E as famílias extensas precisam compreender que a diversidade do neurodesenvolvimento existe e mesmo para aquelas crianças que não aparentam, o autismo pode estar presente e não significa uma condenação. Mas sim a necessidade de mais compreensão e ampliação da visão de mundo.

Nesse sentido, os autistas estão aqui para nos ampliar horizontes, por sua sinceridade desconcertante, seu riso genuíno e sua verdade intransigente, que obrigam seus pais e mães, irmãos, primos, amigos, professores e cuidadores e se verem a partir dessa lente.

Ah! E o Quarteto Fantástico?

Aquela equipe de heróis das HQs, de Stan Lee.
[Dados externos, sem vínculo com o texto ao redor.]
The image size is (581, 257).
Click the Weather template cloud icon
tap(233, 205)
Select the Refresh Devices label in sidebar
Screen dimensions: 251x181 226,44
Esses personagens aparecem aqui, porque costumo chamar meus filhos de quarteto fantástico, por óbvio que são quatro.

Só que nós tiramos a invisibilidade da nossa menina real, para lutar por seus direitos à inclusão, ao atendimento multidisciplinar especializado, à uma escola que a auxilie a conquistar seus sonhos de futuro, projetando um campo de força para que ela tenha um futuro maravilhoso e o autismo seja apenas uma das suas características únicas.

Há poucos meses, depois de longos anos em busca do diagnóstico correto, sabemos que nossa menina é autista.

Gratidão imensa à Berenice Piana, pelas conquistas deixadas para nós, que temos o quarteto fantástico. O quarteto dos sonhos.

Jackeline Marins é Mestre em Política Social, Especialista em Administração Pública, Pedagoga, Especialista do Legislativo colaboradora do BRAVA BAIXADA.